GOAL OF THE EXERCISE –
The entries below contain a line with "Back to professional certification (130, 128)" and a line with "info@apopsi.education (146, 960)". Quote exactly those two lines and all lines between them.

-----

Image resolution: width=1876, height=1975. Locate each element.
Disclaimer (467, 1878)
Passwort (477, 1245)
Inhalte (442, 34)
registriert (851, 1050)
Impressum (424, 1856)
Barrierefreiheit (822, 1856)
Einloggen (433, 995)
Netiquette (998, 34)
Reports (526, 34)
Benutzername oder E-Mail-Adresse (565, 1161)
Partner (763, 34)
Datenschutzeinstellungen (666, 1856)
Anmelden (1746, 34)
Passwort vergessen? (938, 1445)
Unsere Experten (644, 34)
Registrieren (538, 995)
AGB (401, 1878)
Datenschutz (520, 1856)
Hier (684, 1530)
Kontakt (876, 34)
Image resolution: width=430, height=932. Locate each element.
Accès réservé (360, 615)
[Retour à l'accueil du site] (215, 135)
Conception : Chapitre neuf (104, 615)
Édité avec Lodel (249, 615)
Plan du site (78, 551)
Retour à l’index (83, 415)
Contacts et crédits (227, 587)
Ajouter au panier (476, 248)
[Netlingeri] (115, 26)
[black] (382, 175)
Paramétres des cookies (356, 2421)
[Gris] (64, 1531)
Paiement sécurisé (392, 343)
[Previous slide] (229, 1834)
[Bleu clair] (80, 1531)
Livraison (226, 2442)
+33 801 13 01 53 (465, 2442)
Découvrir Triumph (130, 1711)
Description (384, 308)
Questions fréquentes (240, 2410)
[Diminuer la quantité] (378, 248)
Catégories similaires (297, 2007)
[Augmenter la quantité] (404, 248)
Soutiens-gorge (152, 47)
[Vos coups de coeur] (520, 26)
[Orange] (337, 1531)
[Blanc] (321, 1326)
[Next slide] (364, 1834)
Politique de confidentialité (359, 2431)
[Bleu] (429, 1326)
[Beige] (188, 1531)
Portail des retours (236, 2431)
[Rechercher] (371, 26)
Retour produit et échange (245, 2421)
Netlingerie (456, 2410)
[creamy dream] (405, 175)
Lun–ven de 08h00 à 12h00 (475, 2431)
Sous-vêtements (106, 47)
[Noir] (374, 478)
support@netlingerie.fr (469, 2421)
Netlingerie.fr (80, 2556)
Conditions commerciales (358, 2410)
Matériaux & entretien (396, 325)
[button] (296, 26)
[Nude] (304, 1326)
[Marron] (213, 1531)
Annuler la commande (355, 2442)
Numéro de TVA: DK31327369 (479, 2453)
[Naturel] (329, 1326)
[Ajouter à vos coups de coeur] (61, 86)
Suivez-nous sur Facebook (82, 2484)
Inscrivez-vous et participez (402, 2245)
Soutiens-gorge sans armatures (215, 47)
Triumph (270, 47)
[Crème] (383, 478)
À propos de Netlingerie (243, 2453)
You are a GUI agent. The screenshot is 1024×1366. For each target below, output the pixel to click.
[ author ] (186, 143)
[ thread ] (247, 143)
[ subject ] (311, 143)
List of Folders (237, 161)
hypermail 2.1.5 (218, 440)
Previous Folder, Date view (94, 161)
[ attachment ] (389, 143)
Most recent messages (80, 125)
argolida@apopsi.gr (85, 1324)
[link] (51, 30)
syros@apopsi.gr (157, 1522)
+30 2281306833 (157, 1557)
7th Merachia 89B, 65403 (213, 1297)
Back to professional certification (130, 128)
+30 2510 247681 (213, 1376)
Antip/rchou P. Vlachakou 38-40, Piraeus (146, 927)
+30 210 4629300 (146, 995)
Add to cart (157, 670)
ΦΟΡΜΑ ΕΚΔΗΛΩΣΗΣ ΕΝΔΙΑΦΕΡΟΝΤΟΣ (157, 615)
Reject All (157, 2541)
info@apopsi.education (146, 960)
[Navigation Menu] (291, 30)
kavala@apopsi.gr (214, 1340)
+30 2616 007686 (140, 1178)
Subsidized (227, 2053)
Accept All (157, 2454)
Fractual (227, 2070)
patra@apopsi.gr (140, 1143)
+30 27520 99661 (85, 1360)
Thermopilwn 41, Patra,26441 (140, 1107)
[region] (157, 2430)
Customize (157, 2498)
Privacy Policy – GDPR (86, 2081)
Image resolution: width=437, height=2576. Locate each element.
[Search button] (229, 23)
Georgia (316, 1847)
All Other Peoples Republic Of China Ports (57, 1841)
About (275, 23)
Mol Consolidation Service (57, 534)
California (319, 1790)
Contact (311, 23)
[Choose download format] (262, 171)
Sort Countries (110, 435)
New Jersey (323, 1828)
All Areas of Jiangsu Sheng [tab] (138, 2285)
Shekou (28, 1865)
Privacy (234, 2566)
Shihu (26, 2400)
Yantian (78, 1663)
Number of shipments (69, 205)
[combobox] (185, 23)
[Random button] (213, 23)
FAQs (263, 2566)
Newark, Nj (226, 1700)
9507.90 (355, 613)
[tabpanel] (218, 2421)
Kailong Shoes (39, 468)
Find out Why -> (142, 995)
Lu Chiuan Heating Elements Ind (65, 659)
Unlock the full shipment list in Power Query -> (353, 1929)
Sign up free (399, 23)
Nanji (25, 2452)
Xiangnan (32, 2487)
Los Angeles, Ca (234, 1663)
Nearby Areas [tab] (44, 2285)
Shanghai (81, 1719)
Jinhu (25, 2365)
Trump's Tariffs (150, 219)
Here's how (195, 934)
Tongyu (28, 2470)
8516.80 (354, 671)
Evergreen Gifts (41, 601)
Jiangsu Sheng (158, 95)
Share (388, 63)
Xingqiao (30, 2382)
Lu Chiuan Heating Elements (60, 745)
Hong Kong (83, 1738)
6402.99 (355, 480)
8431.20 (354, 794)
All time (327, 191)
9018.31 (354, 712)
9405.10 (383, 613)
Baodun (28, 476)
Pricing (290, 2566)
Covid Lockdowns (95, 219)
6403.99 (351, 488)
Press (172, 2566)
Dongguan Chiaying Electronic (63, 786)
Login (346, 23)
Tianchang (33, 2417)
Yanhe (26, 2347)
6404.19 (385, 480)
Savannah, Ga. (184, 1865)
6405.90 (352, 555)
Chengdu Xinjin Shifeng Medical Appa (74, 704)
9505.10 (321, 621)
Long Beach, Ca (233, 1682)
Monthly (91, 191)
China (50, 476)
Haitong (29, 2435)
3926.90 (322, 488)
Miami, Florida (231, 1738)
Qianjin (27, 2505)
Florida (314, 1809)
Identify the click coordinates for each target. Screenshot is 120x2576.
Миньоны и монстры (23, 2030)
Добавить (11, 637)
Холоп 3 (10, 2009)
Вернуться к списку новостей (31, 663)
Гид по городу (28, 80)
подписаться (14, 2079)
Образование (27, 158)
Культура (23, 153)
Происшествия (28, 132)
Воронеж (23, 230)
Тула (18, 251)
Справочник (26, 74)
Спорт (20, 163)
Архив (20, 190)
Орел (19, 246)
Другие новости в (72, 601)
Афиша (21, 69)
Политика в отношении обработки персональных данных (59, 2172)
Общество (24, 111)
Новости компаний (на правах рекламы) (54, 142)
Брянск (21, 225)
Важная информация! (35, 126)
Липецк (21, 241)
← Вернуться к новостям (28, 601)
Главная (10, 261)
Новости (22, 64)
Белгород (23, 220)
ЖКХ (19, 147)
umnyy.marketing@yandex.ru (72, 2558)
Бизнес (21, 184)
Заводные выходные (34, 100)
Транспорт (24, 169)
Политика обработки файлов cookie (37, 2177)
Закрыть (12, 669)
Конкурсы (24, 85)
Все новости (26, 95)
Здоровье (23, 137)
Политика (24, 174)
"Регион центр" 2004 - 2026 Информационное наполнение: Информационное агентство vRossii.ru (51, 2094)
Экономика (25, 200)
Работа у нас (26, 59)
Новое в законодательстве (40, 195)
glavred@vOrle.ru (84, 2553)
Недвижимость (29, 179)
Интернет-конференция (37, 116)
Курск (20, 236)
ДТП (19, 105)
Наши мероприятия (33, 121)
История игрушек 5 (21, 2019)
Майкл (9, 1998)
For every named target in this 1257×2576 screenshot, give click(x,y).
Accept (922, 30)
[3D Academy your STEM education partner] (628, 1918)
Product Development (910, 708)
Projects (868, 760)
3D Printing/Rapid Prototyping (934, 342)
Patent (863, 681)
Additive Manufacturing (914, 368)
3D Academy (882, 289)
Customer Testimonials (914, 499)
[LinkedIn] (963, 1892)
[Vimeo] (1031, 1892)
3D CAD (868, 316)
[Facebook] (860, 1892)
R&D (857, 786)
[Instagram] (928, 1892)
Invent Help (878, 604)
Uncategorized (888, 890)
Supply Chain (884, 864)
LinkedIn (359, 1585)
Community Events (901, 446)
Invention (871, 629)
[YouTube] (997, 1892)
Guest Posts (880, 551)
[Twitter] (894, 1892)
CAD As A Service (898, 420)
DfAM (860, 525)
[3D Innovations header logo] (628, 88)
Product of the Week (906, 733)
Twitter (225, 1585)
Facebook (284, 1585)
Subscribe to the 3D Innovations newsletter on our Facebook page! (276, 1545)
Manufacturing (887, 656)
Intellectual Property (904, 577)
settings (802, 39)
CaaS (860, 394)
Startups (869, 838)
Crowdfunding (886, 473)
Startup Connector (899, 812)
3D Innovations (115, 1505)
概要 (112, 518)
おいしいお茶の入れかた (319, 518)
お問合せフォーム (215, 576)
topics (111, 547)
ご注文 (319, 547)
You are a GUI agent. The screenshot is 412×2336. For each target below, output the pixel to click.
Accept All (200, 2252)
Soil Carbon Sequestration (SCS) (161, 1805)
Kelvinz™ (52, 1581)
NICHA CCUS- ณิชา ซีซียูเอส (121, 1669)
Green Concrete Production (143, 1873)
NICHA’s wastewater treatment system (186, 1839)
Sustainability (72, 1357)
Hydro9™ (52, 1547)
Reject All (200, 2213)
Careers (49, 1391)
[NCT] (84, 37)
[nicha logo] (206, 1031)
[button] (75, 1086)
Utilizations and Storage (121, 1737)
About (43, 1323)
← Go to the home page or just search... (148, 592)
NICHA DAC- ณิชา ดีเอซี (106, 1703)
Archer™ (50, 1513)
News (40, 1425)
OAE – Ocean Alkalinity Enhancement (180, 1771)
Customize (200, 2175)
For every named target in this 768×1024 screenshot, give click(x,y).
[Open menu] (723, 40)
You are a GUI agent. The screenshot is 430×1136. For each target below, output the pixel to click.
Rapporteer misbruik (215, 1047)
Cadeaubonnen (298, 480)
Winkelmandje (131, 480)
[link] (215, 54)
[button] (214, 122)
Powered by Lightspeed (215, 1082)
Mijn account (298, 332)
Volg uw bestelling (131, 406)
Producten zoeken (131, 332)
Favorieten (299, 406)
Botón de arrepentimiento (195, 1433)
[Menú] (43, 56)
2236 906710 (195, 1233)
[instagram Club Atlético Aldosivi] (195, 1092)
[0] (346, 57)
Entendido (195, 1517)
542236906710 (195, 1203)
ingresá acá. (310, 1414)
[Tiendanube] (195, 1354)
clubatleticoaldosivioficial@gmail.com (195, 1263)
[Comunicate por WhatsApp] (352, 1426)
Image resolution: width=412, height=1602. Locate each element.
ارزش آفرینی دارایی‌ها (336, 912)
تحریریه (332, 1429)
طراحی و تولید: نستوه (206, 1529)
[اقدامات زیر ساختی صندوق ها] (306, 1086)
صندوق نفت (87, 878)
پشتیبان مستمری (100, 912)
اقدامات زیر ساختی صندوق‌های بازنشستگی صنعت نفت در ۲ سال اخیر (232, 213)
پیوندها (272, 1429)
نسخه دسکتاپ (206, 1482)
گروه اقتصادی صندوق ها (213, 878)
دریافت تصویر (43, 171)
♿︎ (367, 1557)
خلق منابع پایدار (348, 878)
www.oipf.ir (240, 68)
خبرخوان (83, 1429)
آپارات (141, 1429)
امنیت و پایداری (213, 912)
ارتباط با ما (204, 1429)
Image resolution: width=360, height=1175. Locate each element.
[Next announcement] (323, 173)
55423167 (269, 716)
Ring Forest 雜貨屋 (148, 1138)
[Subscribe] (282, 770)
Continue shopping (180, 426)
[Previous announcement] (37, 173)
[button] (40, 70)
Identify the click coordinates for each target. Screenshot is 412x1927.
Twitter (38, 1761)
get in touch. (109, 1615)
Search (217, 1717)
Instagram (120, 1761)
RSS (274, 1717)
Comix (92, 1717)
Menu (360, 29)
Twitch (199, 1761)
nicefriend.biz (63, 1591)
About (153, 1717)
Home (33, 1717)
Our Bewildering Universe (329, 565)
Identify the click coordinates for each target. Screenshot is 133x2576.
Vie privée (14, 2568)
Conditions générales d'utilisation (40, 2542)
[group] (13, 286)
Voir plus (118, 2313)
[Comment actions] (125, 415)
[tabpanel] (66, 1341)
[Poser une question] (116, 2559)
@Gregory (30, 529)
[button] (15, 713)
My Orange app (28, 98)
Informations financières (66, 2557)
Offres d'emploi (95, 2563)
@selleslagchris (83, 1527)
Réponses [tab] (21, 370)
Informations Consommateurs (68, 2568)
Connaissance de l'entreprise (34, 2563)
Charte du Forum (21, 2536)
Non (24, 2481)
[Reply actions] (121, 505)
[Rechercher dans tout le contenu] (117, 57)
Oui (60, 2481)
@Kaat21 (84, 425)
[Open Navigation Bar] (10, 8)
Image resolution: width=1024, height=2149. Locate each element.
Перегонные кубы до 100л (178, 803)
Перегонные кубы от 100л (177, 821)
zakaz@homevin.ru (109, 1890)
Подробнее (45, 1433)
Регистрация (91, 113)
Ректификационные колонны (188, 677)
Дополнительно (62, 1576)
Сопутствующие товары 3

-----

TASK OUTPUT –
Back to professional certification (130, 128)
+30 2510 247681 (213, 1376)
Antip/rchou P. Vlachakou 38-40, Piraeus (146, 927)
+30 210 4629300 (146, 995)
Add to cart (157, 670)
ΦΟΡΜΑ ΕΚΔΗΛΩΣΗΣ ΕΝΔΙΑΦΕΡΟΝΤΟΣ (157, 615)
Reject All (157, 2541)
info@apopsi.education (146, 960)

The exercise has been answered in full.